C’est par où, la sortie ?
Un soir à Sainte-Anne. Après une longue consultation, je raccompagne mon dernier patient à la porte du bureau. C’est la première fois qu’il vient : un “primo-consultant” en langage médico-technocratique.
Souvent les pauvres primo-consultants sont perdus à la fin de la consultation : après avoir parlé au psychiatre de tas de choses douloureuses, ils se retrouvent dans un grand couloir dont toutes les portes se ressemblent, et ils ne reconnaissent plus le chemin par lequel ils sont arrivés : pour sortir, c’est à droite ou à gauche ?
Ce patient est très déprimé, très insomniaque.

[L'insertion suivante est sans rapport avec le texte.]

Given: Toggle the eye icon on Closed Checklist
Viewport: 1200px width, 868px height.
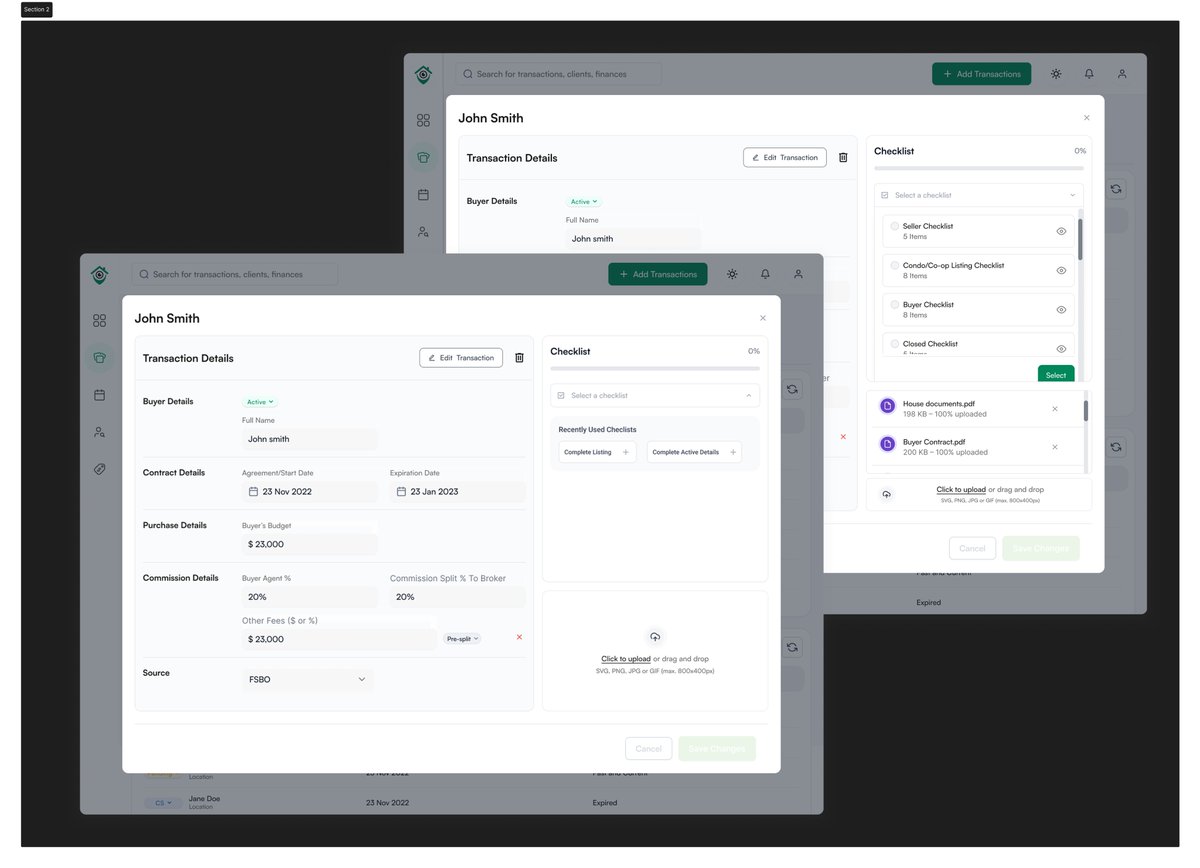Looking at the screenshot, I should 1063,347.
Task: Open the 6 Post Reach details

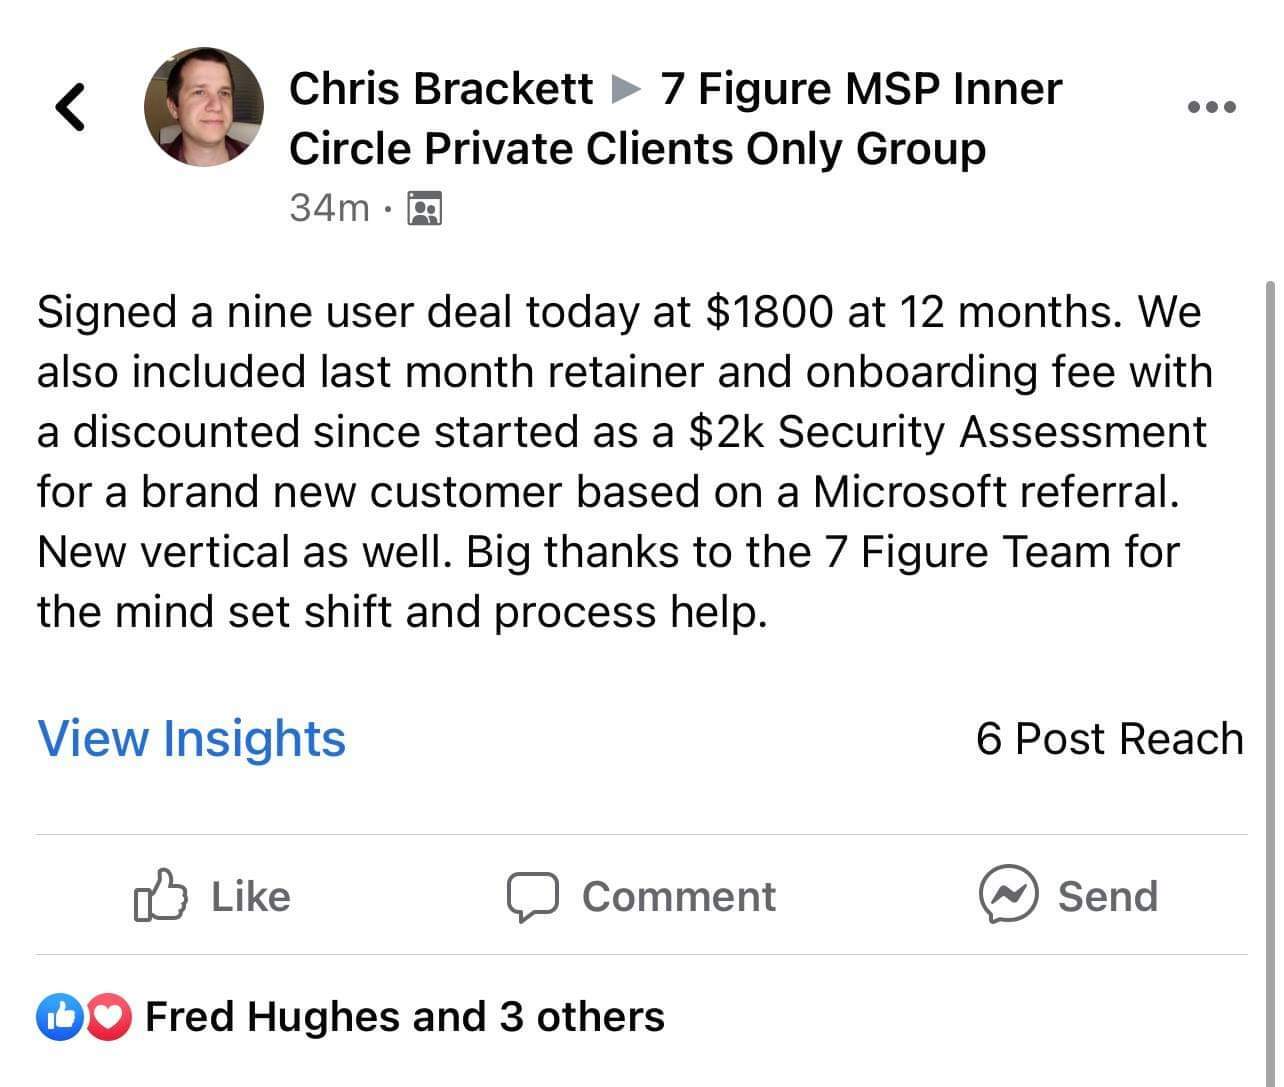Action: [1109, 739]
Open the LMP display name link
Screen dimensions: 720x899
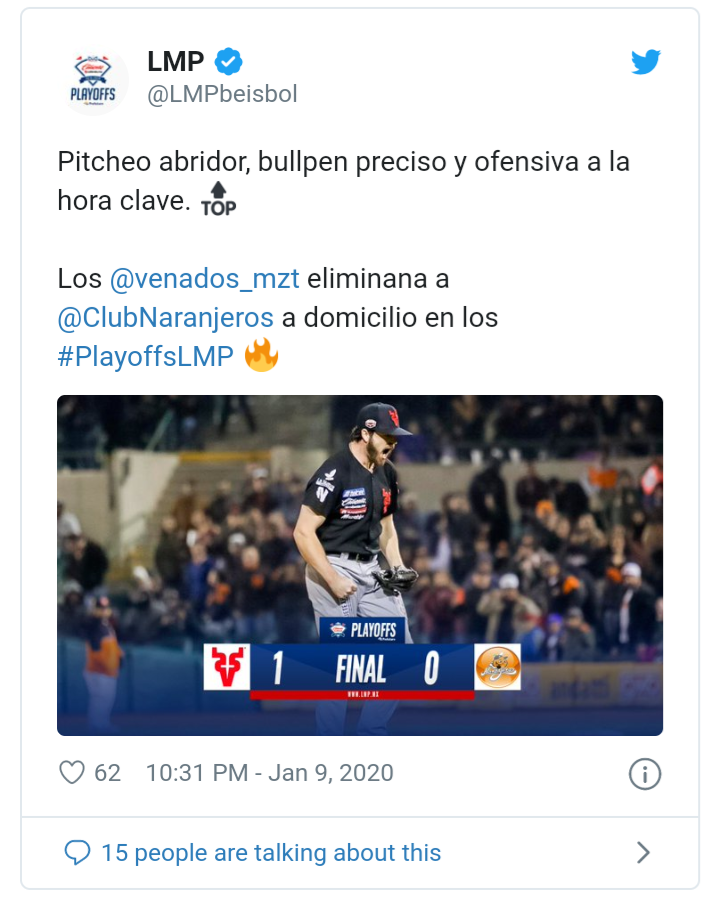[175, 62]
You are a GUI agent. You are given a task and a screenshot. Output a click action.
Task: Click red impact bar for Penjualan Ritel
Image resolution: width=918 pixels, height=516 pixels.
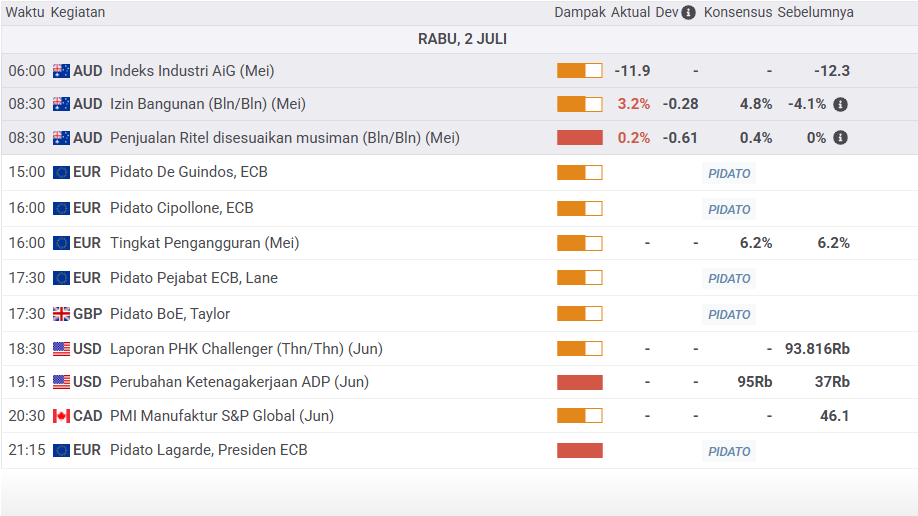point(579,138)
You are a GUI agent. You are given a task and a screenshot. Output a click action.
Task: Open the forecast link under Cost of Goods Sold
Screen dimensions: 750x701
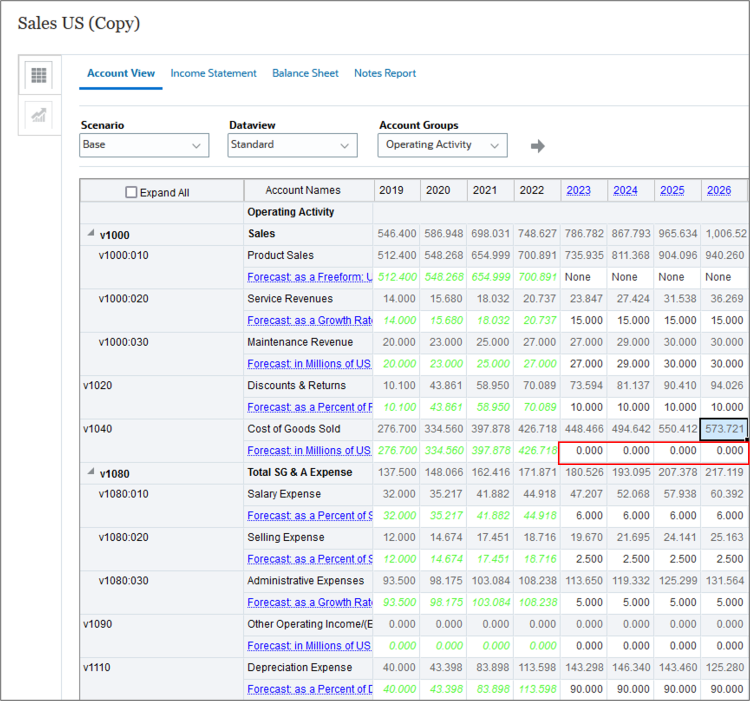[x=309, y=450]
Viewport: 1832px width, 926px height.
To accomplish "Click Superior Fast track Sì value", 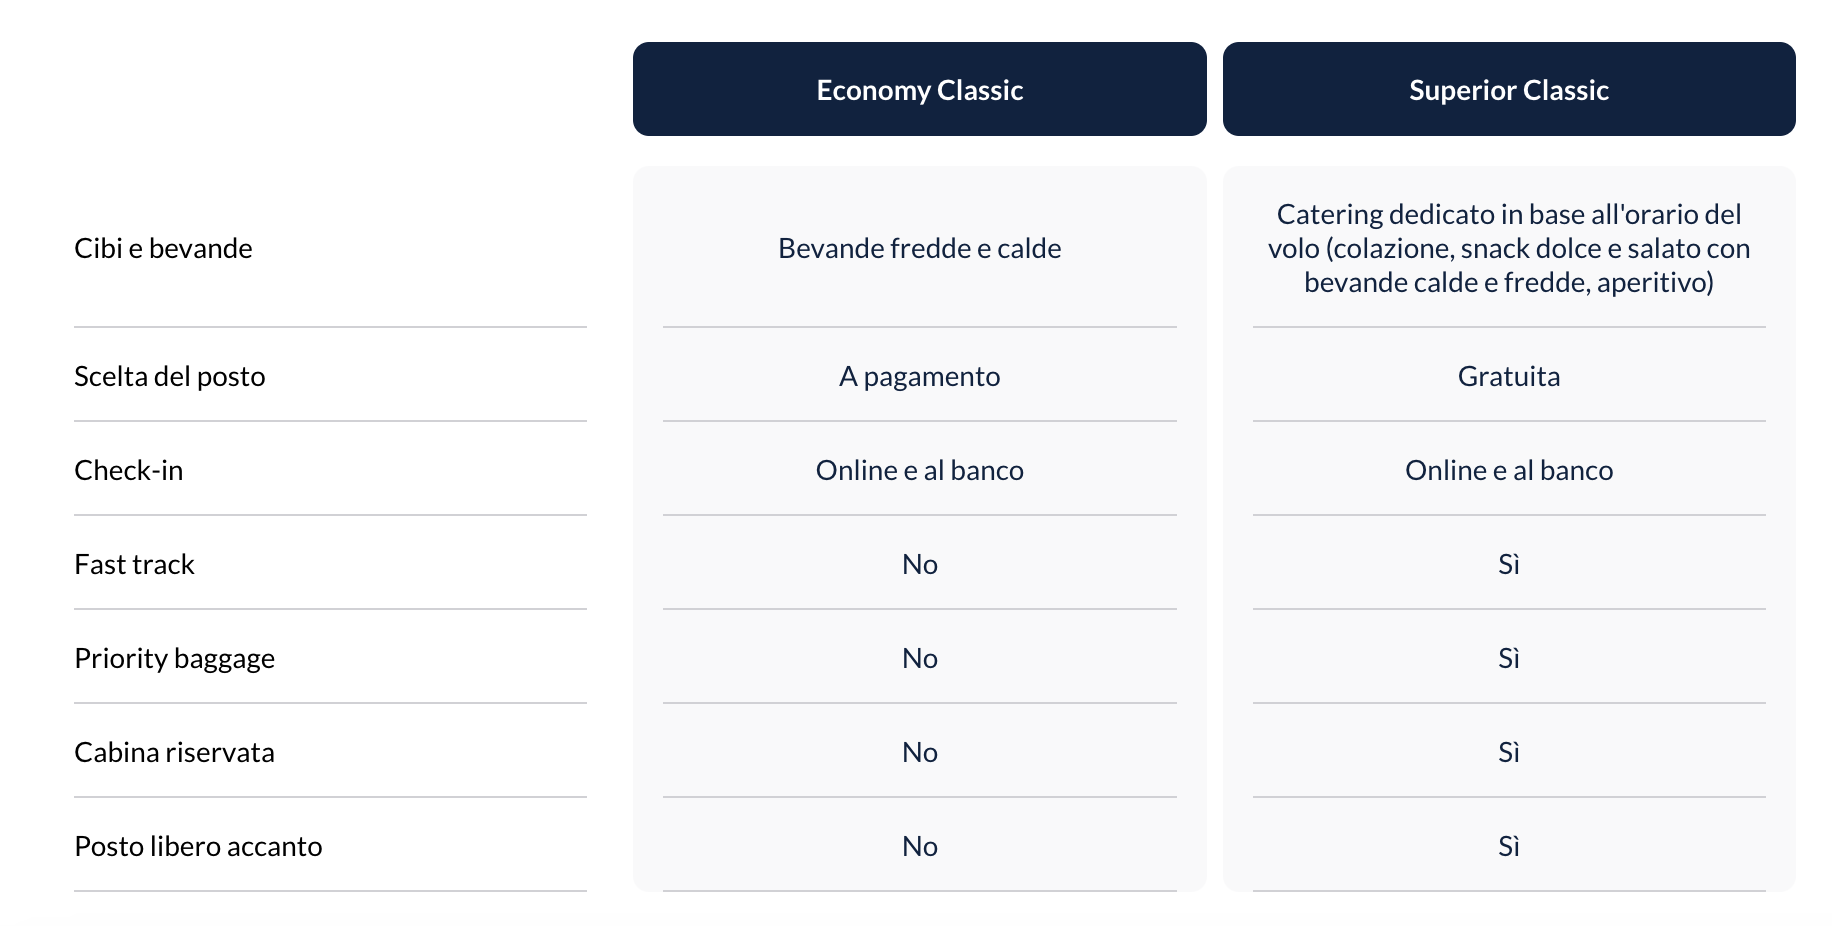I will click(1509, 564).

Et aussi très drôle. La dérision lui sert, comme souvent, d’antidésespoir, sinon d’antidépresseur.
Alors – mythologie de Sainte-Anne oblige – à cet instant précis où il ne sait plus vers où aller – à droite ou à gauche ? – au lieu de demander comme vous et moi : “où est la sortie ?”, il me regarde de son oeil sombre et rigolard et me dit : “il y a une sortie ?”
J’en ris dans ma tête toute la soirée, et le lendemain encore. Merci cher patient d’avoir en une seconde effacé toute la fatigue de la journée de consultations. Malgré tes propres peines.